Lors du Sommet sur le climat (COP29) en Azerbaïdjan en novembre dernier, les parties prenantes ont proposé un objectif de financement climatique de 250 milliards de dollars d'ici 2035, rapporte l'APA.
Mohamed Yahya, coordinateur résident et humanitaire de l'ONU, a souligné dans ses remarques que le changement climatique n'est plus une "menace lointaine".
"Le changement climatique n'est plus une menace lointaine. Il est déjà là. Comme l'a récemment déclaré le secrétaire général de l'ONU, Antonio Guterres : 'Nous sommes sur l'autoroute de l'enfer climatique, avec le pied toujours sur l'accélérateur'", a-t-il déclaré.
Il a également noté que les émissions mondiales continuaient d'augmenter et a souligné que les événements climatiques extrêmes tels que les sécheresses, les incendies de forêt et les inondations devenaient "plus fréquents, plus intenses et plus dévastateurs".
Évoquant les inondations de mousson de 2022, qui ont submergé un tiers du Pakistan, Mohamed Yahya a souligné qu’une catastrophe "d’une telle ampleur aurait dû être un signal d’alarme pour le monde, et pourtant, les émissions continuent d’augmenter."
"Nous devons exiger un financement climatique prévisible, accessible, adéquat et équitable. L’ère de l’impunité des entreprises et des États doit également prendre fin. Notre secrétaire général a appelé les pollueurs à s’engager davantage dans la recherche de solutions", a-t-il insisté.
Le juge Mansoor Ali Shah, magistrat à la Cour suprême du Pakistan, a rappelé que le Sud global, y compris le Pakistan, était parmi les régions les moins contributrices aux émissions mondiales, mais subissait pourtant les pires conséquences.
"Le Pakistan est en première ligne de la catastrophe climatique et figure parmi les cinq pays les plus vulnérables aux événements météorologiques extrêmes", a-t-il ajouté.
"Je n’ai pas besoin de rappeler des exemples, mais les inondations et autres catastrophes… En 2022, les crues ont englouti un tiers du pays, entraînant le déplacement de 33 millions de personnes et causant 30 milliards de dollars de dégâts, soulignant l’urgence de l’adaptation et du financement climatique", a-t-il poursuivi.

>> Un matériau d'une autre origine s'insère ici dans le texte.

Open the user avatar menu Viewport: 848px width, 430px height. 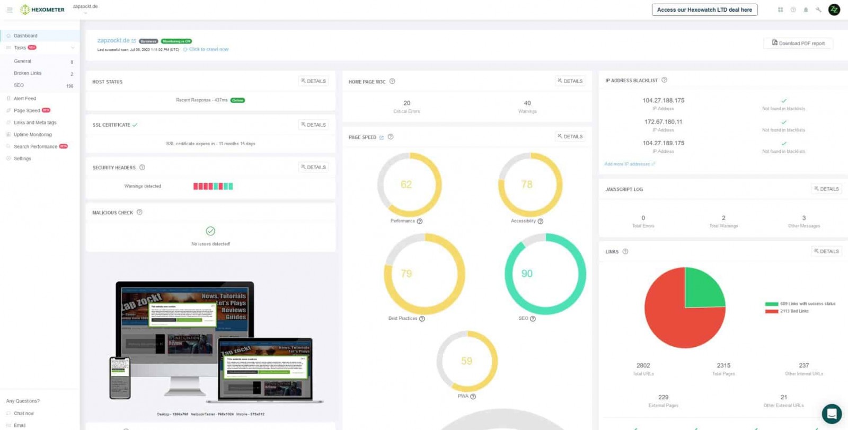tap(834, 10)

De son côté, le ministre de la Planification, Ahsan Iqbal, a affirmé que le changement climatique n’était pas un défi lointain, mais une "réalité vécue".

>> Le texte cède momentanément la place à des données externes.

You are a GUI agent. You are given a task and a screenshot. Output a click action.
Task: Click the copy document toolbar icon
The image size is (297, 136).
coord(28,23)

Rappelant que le Pakistan contribuait à moins de 1 % des émissions mondiales de gaz à effet de serre tout en étant l’un des pays les plus touchés, Iqbal a déclaré : "Nous avons subi des inondations catastrophiques, une fonte accélérée des glaciers, des vagues de chaleur accablantes et des sécheresses paralysantes — tous ces phénomènes gagnant en intensité et en fréquence."
Ainsi, la conférence de deux jours vise à renforcer la résilience climatique du Pakistan d’ici 2047 tout en favorisant la coopération régionale en Asie du Sud.